Punky44 wrote:But I’m finding I personally have become just absolutely terrified of also having colorectal cancer myself (hence, a nightmare times 2.)
I have been diagnosed with severe anxiety disorder, so these feelings come as no surprise to my family but nonetheless I am just paralyzed by fear. I am definitely scheduling a colonoscopy (waiting for the GP scheduling office to call me back today in fact) but I fear it could be weeks before I am seen.
Punky44 wrote:Did any other caregivers experience this fear? I feel bad that I’m taking any energy away from being a caregiver for my mom to freak out about myself but I just spiral so easily.
It appears what you are really asking is do any other caregivers have severe anxiety disorder. I didn't & haven't noticed others on this forum that have shared anxiety to that level. All caregivers & patients are going to have some degree of anxiety, worry, despair. I mean: How can you NOT
There is one dx'd patient so far & that appears to be your mother = Nightmare #1, period. As far as your issues, a colonoscopy now or a few weeks or even a few months out w/n change a dx for you.
No doubt you are a big help to your mom in many ways, but she gets to be the patient here, not you...@ least for now. Fear adds nothing to the equation, counterproductive. But you can't tell someone that who suffers from anxiety just due to everyday living.

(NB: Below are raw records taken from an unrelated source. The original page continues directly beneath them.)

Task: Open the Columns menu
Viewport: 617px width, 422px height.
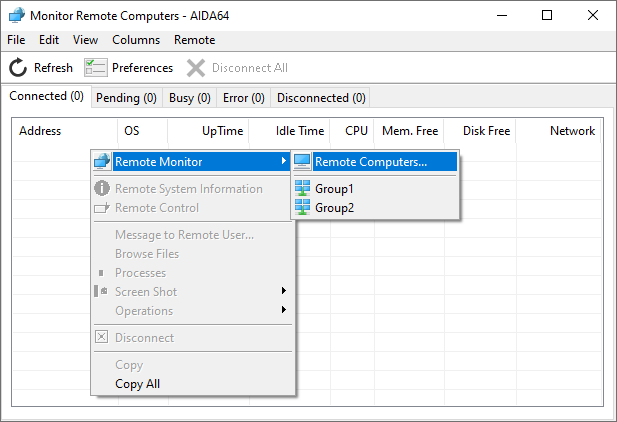Action: click(136, 40)
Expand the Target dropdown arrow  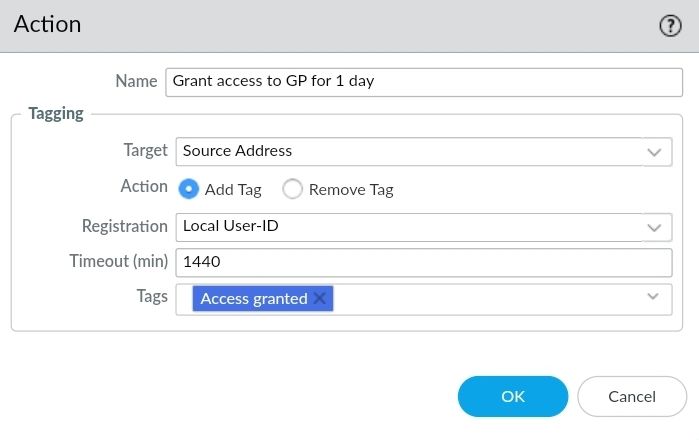click(x=655, y=152)
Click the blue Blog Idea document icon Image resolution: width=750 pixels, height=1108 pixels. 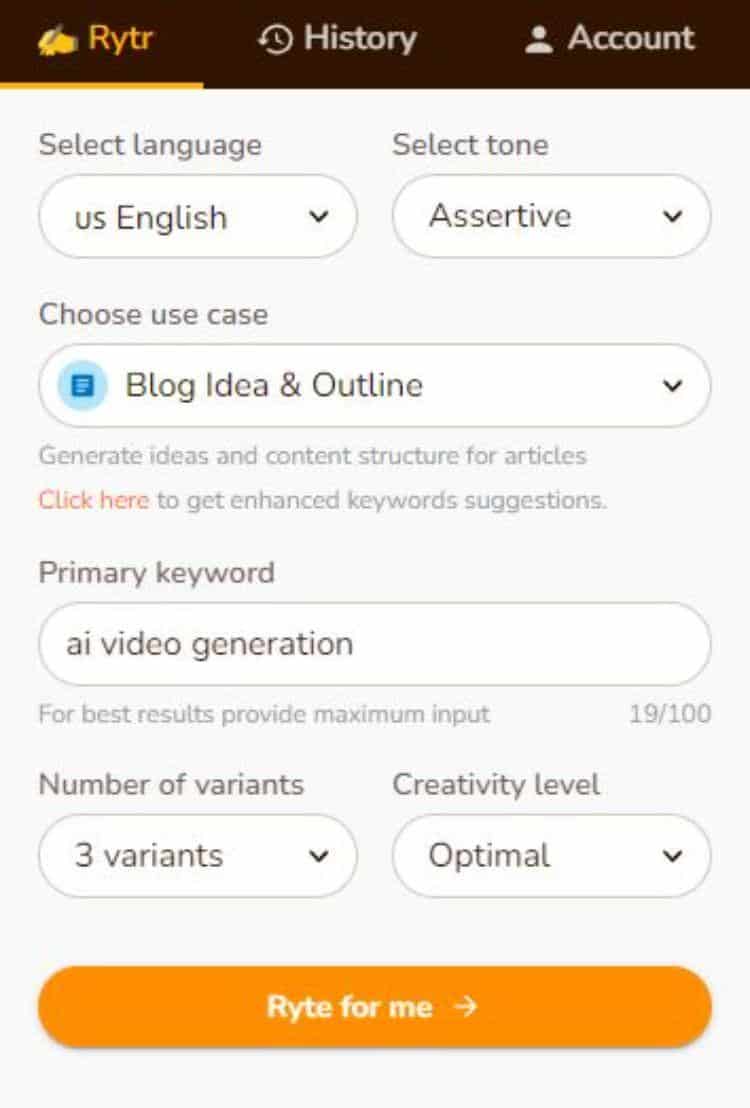point(83,386)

Obviously w/a dx of severe anxiety disorder you have sought medical help. Consider joining an online community of others w/like dx to yours.
The last person who should know about your severe anxiety over this is your mother. She has enough to carry right now & doesn't need the guilt.
Sounds like a healthy eating plan + daily exercise may be mandatory for you to relieve some of the stress. Caregiving is a gift of love & an enormous stress. It is taxing mentally, emotionally, physically & mostly carried out in silence b/c the patient has enough to carry & process. Hopefully you have friends, others to which you can confide.